*** SUPPLIED ENTRIES Section Begins ***

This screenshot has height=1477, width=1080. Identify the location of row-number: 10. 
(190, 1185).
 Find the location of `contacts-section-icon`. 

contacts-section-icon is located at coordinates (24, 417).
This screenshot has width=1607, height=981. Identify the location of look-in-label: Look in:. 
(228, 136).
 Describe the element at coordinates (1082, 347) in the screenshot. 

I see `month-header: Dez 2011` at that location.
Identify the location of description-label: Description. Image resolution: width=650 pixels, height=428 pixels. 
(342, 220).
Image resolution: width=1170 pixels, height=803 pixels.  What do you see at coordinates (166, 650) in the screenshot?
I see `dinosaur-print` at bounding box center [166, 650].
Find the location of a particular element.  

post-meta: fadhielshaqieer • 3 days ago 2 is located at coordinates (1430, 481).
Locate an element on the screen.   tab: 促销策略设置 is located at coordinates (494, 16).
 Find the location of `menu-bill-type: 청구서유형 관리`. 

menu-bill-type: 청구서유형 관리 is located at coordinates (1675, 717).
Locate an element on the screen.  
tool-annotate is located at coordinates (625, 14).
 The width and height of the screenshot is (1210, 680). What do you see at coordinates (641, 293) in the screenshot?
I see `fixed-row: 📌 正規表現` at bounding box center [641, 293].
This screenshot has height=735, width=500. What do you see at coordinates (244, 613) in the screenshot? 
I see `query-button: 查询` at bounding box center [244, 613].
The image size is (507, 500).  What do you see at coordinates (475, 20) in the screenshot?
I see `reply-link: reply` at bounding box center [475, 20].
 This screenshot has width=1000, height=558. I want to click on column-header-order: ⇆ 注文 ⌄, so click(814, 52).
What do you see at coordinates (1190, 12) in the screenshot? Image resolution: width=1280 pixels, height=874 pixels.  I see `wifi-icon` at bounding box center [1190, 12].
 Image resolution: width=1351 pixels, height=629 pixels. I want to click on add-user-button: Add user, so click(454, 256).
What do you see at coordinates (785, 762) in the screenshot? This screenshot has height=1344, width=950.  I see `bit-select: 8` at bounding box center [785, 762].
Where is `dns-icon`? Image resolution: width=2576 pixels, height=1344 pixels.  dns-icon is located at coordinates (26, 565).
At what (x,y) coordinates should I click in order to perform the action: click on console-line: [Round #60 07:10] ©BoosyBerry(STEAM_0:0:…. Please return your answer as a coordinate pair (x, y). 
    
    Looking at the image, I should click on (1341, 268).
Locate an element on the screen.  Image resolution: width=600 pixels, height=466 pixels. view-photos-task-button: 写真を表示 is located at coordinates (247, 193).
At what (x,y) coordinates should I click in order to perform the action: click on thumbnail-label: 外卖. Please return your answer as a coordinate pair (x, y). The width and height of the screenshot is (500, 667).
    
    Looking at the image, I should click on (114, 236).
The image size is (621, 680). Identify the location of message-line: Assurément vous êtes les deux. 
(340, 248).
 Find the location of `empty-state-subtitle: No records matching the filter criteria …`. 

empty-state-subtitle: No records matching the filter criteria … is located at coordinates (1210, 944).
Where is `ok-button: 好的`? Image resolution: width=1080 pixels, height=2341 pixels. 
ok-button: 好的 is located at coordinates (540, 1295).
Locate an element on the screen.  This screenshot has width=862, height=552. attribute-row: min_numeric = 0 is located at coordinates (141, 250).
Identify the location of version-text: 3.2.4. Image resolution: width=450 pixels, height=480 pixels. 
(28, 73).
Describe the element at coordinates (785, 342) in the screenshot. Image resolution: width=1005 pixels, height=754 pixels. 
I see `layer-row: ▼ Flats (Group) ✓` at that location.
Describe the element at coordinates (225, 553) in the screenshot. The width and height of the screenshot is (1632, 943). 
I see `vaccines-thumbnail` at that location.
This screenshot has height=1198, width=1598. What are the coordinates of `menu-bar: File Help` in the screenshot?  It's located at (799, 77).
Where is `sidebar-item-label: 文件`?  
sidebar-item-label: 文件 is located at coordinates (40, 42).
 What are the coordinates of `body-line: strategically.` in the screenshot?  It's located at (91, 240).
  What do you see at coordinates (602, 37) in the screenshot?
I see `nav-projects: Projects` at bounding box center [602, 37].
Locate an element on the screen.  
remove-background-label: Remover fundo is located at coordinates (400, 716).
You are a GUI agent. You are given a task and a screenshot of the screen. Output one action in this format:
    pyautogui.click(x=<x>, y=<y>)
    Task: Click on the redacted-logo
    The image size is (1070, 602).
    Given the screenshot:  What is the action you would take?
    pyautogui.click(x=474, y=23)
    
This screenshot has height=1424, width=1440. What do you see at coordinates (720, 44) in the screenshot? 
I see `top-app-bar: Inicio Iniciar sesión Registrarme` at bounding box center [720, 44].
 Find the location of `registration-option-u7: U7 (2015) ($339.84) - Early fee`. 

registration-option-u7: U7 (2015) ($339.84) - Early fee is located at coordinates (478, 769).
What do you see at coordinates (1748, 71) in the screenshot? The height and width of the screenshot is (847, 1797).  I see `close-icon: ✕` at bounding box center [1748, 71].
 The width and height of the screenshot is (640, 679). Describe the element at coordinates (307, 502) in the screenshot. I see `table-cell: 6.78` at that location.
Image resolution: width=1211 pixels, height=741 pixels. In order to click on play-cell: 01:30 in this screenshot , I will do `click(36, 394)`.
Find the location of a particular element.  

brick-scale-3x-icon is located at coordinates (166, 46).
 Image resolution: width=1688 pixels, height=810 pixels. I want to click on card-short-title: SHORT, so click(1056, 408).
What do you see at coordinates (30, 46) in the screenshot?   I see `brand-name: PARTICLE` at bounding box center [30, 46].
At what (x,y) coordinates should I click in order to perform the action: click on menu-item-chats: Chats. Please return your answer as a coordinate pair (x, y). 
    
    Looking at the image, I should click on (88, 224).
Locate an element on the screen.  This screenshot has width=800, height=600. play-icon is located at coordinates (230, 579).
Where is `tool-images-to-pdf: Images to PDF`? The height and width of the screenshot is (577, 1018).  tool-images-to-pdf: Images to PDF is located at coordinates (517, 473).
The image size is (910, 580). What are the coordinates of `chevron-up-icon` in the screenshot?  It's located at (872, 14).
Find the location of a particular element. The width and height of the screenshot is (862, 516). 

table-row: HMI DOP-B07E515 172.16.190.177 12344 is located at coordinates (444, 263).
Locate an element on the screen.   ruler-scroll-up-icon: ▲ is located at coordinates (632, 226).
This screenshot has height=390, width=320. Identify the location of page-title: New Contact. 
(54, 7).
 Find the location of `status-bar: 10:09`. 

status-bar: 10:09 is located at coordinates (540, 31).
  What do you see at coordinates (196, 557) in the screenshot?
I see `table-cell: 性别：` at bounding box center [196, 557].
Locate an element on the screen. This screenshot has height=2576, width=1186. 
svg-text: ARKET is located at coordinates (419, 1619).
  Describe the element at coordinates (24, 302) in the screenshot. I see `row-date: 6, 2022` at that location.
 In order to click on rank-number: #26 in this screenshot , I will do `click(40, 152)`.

*** SUPPLIED ENTRIES Section Ends ***

EXERCISE DIRECTIONS: Copy out each line of the items above that contains the word "will". Case matters.

EXPECTED ANSWER:
Image resolution: width=1211 pixels, height=741 pixels. In order to click on play-cell: 01:30 in this screenshot , I will do `click(36, 394)`.
 In order to click on rank-number: #26 in this screenshot , I will do `click(40, 152)`.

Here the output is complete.